Once it has been tuned you will need to re-tune it multiple times over the next couple of days until the strings have settled. My favourite way to tune at the moment is using a free phone app called GuitarTuna, definitely worth checking out if you lack the skill like me to tune.
Acknowledgement
Big thanks to Ian Hanna aka Solstie for creating such an amazing ukulele model to base my version of the Ukulele from. There are some major differences between each of our designs but it was phenomenal having his work to fall back on and study. Link to the files right here.
Where to Next
The next Ukulele I want to 3D print will have slots for the frets so I can install metal frets and inlays. As mentioned before frets are a component that wears out however after my couple of weeks using this ukulele I have yet to run into any issues or even marks on them so not too concerned currently. That Ultimaker Tough PLA is proper tough.
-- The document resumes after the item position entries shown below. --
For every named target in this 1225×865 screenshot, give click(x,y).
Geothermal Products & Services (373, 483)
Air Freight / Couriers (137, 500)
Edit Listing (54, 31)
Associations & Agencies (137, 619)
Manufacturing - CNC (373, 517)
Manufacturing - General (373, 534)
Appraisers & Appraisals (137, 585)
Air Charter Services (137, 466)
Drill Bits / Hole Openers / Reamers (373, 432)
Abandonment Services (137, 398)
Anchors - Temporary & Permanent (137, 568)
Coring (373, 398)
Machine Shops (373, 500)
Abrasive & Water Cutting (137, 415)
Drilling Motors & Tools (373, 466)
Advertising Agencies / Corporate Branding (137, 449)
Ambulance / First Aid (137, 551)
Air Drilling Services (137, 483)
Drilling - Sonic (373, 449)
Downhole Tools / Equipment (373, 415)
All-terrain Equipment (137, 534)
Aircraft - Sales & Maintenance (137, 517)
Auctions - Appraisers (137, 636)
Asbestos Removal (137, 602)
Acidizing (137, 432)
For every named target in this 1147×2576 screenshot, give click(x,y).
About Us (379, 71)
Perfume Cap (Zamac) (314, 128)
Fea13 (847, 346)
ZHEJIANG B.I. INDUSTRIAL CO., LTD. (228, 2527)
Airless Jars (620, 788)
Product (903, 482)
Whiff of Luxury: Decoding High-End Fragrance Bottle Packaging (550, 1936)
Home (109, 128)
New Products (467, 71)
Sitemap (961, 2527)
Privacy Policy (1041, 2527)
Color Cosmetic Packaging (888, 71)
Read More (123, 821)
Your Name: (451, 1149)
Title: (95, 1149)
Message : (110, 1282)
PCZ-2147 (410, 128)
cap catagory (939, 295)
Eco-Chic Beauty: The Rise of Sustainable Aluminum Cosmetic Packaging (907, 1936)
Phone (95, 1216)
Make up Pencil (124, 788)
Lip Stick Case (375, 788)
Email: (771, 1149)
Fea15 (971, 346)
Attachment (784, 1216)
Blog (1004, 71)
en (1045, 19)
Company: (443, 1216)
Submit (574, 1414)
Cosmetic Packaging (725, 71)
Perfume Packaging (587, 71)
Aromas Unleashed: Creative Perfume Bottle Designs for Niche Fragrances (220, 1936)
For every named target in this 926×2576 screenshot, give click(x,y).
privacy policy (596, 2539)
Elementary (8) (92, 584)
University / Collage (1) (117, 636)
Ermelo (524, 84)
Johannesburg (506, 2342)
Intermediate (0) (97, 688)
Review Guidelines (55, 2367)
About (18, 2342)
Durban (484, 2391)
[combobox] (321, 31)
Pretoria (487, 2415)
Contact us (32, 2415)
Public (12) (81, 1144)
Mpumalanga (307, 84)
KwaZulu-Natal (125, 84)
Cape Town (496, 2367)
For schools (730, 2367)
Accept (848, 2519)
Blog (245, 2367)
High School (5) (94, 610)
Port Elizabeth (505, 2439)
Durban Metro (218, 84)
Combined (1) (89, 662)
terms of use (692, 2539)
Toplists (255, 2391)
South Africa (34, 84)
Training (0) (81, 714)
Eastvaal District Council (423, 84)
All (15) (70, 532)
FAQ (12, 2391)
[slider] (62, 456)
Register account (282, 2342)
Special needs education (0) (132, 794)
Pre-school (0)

Next design I would like to do some more interesting pattern between the fretboard and the back of the neck as opposed to a simple line. Also, I would like to print the base using a wood filament that has actual wood particles inside of it. My curiosity makes me wonder whether it would produce an even nicer noise. I also find myself curious if I could sand back that wood fibre material and create a sunrise patina on a Ukulele. That would be pretty swell. I also know the second I get my mitts on a large enough build platform the very first thing I am printing is a double bass.
Super psyched with the current result.